● The request:
Copy out the part of the listing below that opens with its first line and closes with the line containing "[x=219, y=628]", both ends included. Leave the pictures out of your copy.

● Rows:

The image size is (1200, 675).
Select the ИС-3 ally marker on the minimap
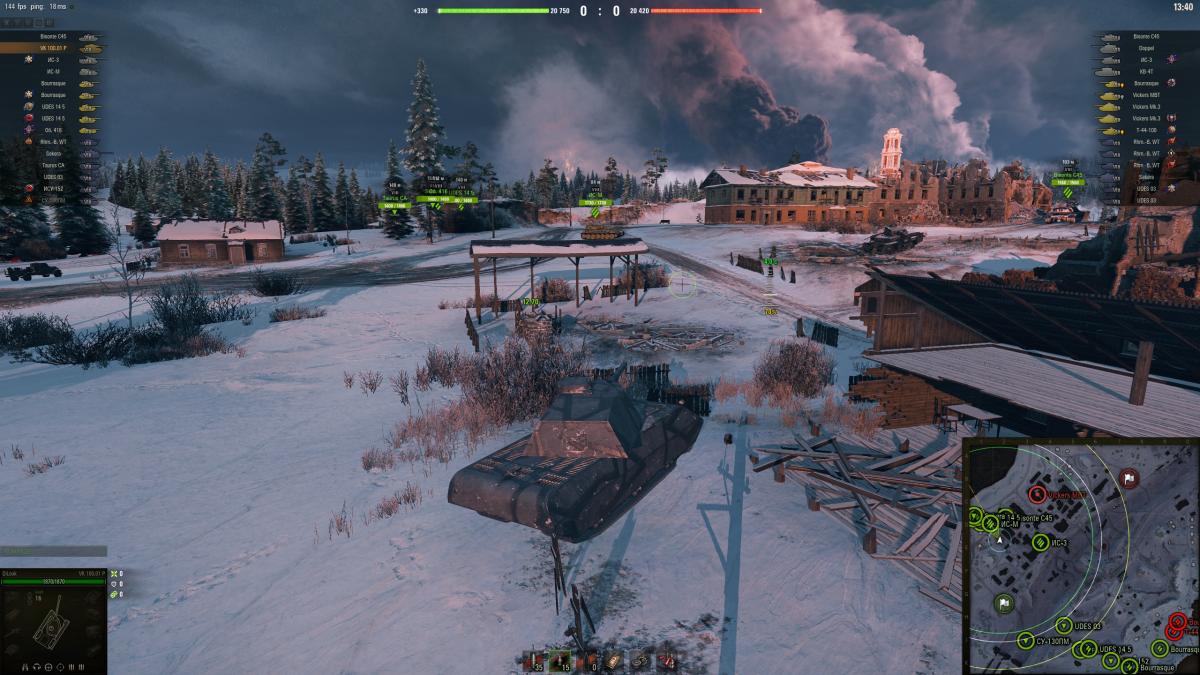[x=1040, y=542]
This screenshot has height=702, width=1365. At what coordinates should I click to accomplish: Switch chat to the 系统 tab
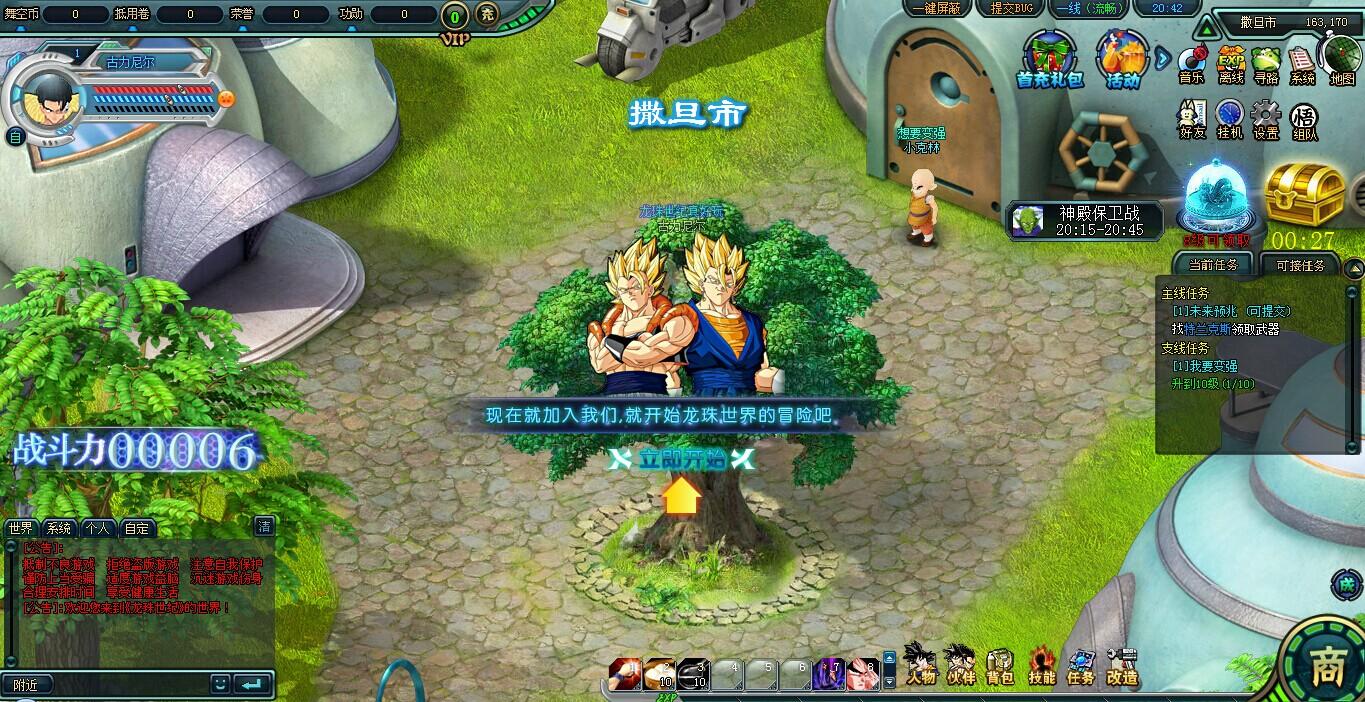click(59, 528)
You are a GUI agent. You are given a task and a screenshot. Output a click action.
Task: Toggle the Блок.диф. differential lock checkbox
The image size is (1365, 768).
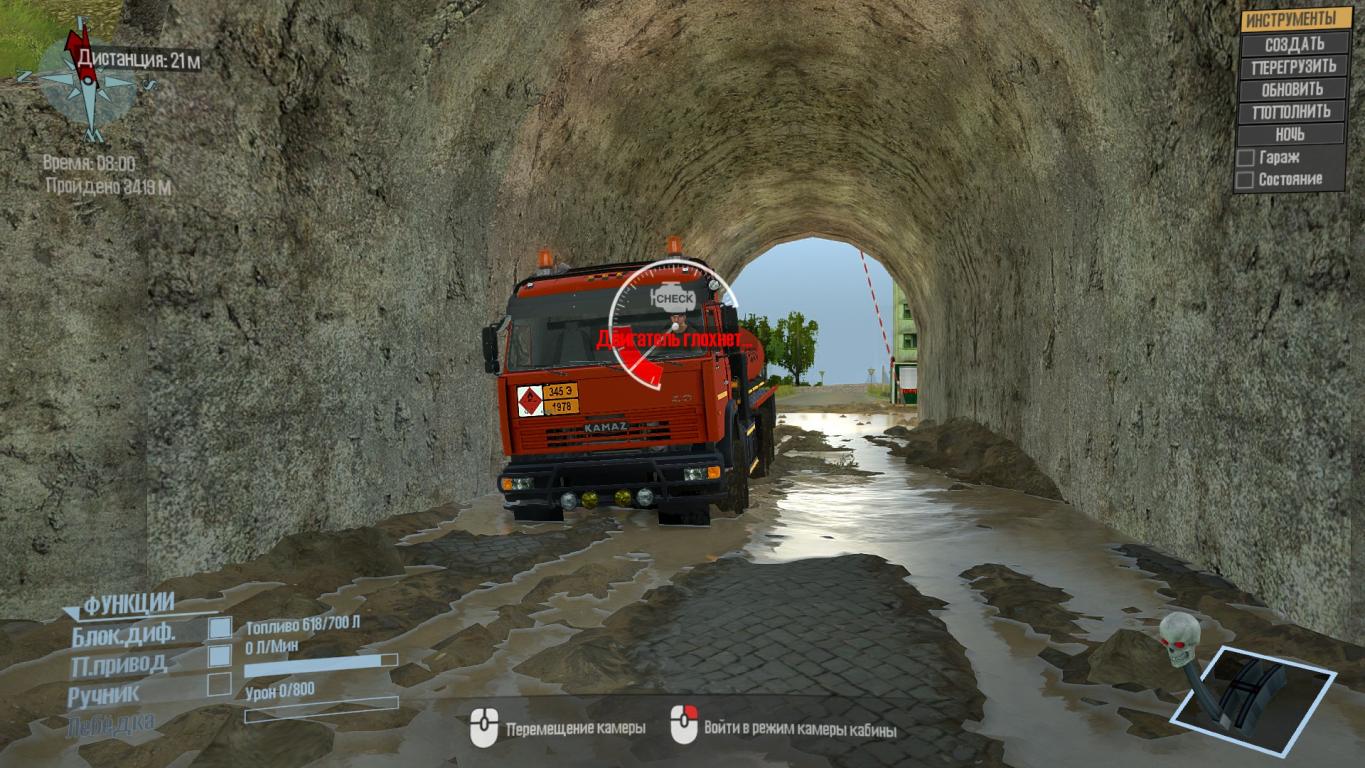[x=219, y=628]
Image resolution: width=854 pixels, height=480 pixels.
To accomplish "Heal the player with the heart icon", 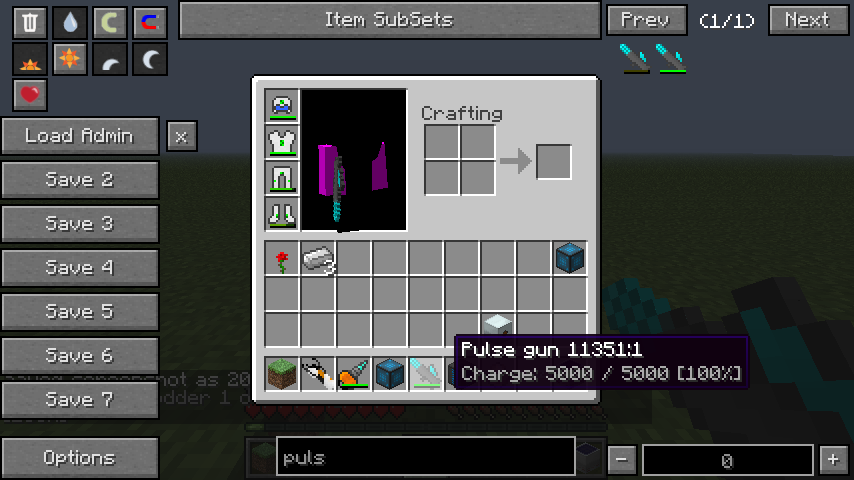I will (x=30, y=96).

● Reply:
The image size is (1200, 675).
Select the ИС-3 ally marker on the minimap
[x=1040, y=542]
This screenshot has height=702, width=1365. At what coordinates should I click to accomplish: Switch chat to the 系统 tab
click(59, 528)
You are a GUI agent. You are given a task and a screenshot. Output a click action.
Task: Toggle the Блок.диф. differential lock checkbox
The image size is (1365, 768).
[x=219, y=628]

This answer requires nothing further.